Are you an American looking to pick a Premier League to support this season? I can say with almost 100% certainty that you will pick Manchester City, Chelsea, Liverpool, Arsenal, Everton, Tottenham or Manchester United. Those are pretty much the only seven teams Americans pick. Before you declare your allegiance to one of those seven, we here at EDIZD have made a guide explaining why you should root for one of the other 13 teams in the Premier League.
Christian Benteke is Aston Villa’s main attraction. The big Belgian’s 2012-13 debut season was a spectacle to behold, as only Robin Van Persie, Luis Suarez and Gareth Bale scored more than him. Last season Benteke was seventeenth in scoring; he tore his Achilles in April and missed the World Cup. If he can return to his 2012-13 form there’s very few strikers who are more exciting to see go to work than Benteke. America’s first choice goalkeeper during Tim Howard’s hiatus, Brad Guzan, starts for Villa.
Burnley & Leicester
Burnley and Leicester are largely interchangeable in their description. Both have been in the Premier League previously in the last decade. Neither have any particularly exciting players. If you’re going to root for Burnley or Leicester, root for them as the big underdogs in the Premier League.
Crystal Palace is the most American team you can find. While there’s currently zero Americans on the roster, they do have two beautifully American things: bald eagles and cheerleaders. They’re first in the Premier League in freedom, damn it. And in case that’s not enough for you, Crystal Palace also has the proud distinction of making Luis Suarez cry. Also they fired their manager right before the season and the guy who was about to be their new manager sent a bunch of sexist, homophobic and racists texts that became public. So that’s kind of ridiculous.

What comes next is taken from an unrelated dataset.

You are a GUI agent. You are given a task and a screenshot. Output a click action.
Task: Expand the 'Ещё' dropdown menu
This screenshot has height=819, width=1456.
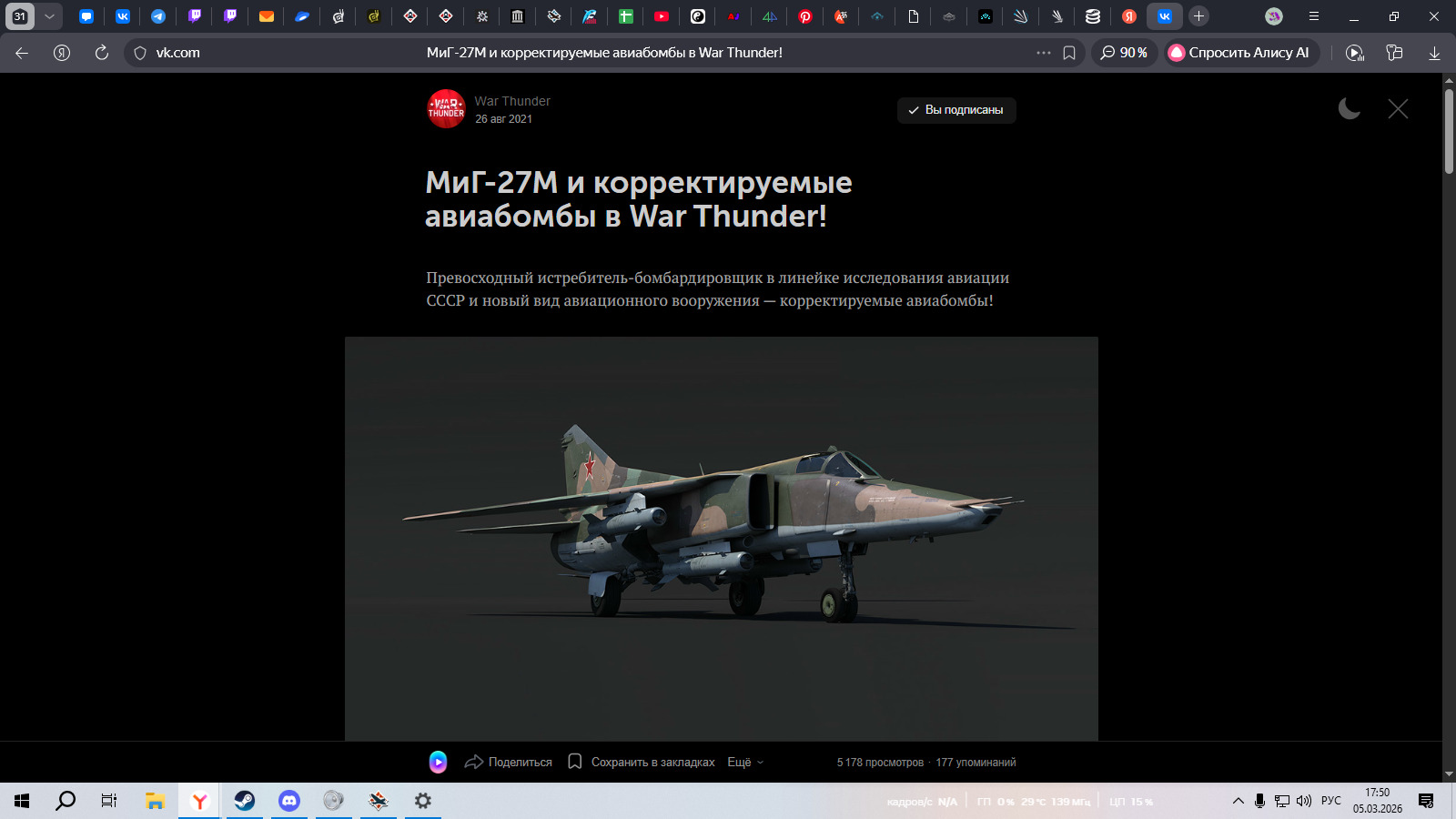click(x=745, y=763)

Hull City are called the Tigers. Lots of English teams have nicknames like the Red Devils for Manchester United, but Hull are the only one to put it right there on the logo. Roar. If being named the Tigers isn’t enough, Hull are also playing in the Europa League, the Champions League’s less-prestigious little brother. But Hull weren’t in the Premier League two season ago, and now they’re in the same competition as prestigious clubs like Tottenham and Internazionale. Lastly, one of their players has some sick dance moves.

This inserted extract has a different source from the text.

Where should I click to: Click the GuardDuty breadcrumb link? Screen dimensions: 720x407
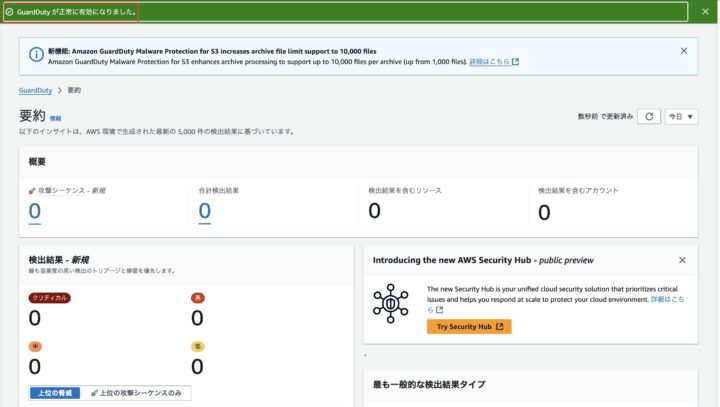[36, 90]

Newcastle are perfect if you’re a Francophile. The Magpies have nine French players and have increasingly earned a reputation for a curious transfer policy of largely focusing on the French. If you hate the French, then you can still support Newcastle on the basis of their manager, Alan Pardew. He called another manager a “fucking old cunt” and headbutted a player.
Queens Park Rangers
QPR have three of the most entertaining and, depending on you ask, hated figures in England. They are managed by Harry Redknapp, who will tell you first hand that he’s not a wheeler and dealer. The midfield will be patrolled by Joey Barton, who is known more for his tweets (@Joey7Barton) than his play. I’d like to link the best example of his controversial tweets but it’s too hard to pick one. In defense is former Manchester United and England captain Rio Ferdinand. He’s also a hat salesman.

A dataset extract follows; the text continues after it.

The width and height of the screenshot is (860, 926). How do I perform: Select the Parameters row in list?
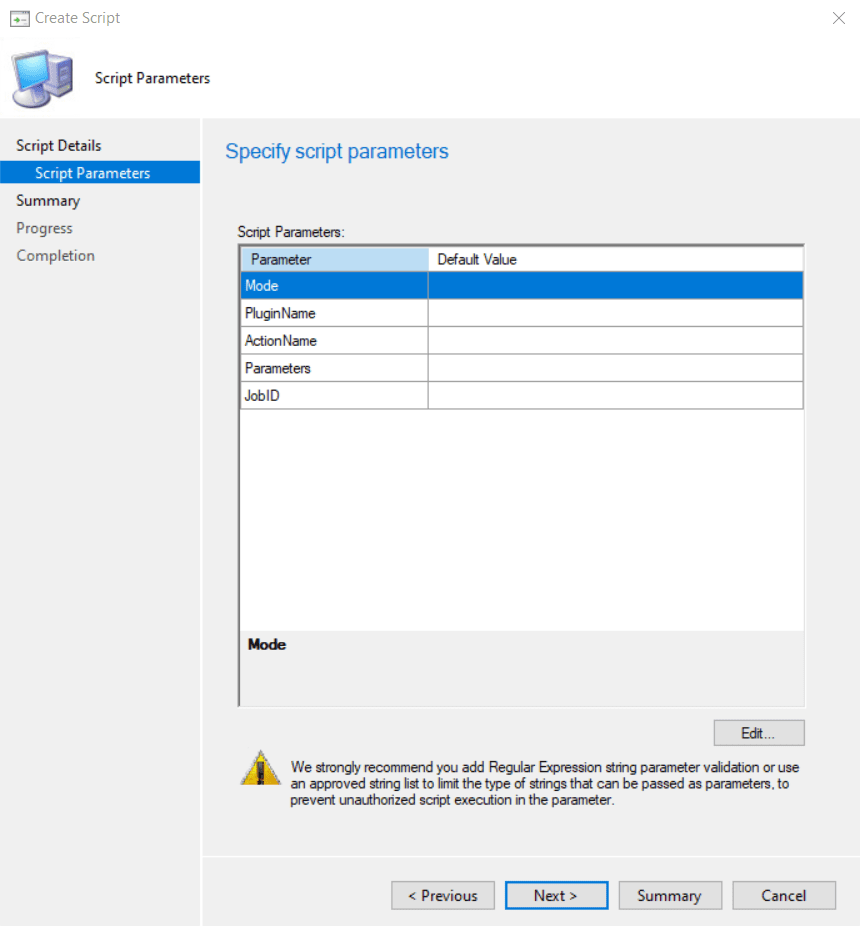(334, 368)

Southampton prides itself on a great youth academy, having produces great names like Gareth Bale and Alex Oxlade-Chamberlain. They’ll have plenty of exciting English talents to watch like
Adam Lallana, Luke Shaw, Callum Chambers and Rickie Lambert. Well they still have Jay Rodriguez, for now.
Stoke have Peter Crouch. At six feet and seven inches he is one of tallest players in the Premier League. He was once asked what he would be if he wasn’t a footballer and answered “a virgin.” He’s also famous for his robot celebration. Stoke also have Bojan Krkic, who is much smaller at five foot seven and was developed at Barcelona’s prestigious La Masia and has played in Rome, Milan and Amsterdam. Now he’s in the less-than-glamorous Stoke-On-Trent. The combination of Crouch and Bojan would be a fantastic buddy comedy and has the potential to be one of the most curious attacking threats in the Premier League.
JOOOOOOOOOOOOOOOOOOOOOOOZY ALTIDOOOOOOOOOOOOOOOORE (He only scored one goal in the Premier League last season but who cares?)
Swansea are Welsh but play in the English Premier League, which is amusing. The Swans’ player to watch is forward Wilfried Bony. He is the leading candidate to replace Didier Drogba as the Ivory Coast’s striker and plays a bit like him, too. There’s also Jonjo Shelvey, who scored this wondergoal.
I really have nothing for West Brom. They don’t have cool kits, particularly talented players or an eccentric manager. Just don’t root for West Brom. Unless you like your team to be called “the Baggies.”
Have you ever seen Green Street Hooligans? You know, that movie where Frodo becomes a football hooligan? Well that’s about West Ham. Additionally, manager Sam Allardyce never comes short for entertainment. In 2010 he said he could manage Real Madrid and win trophies. Just last year he said he couldn’t give a shit about Jose Mourinho after Mourinho complained about his tactics in a 0-0 draw. Barack Obama is a Hammers fan, too.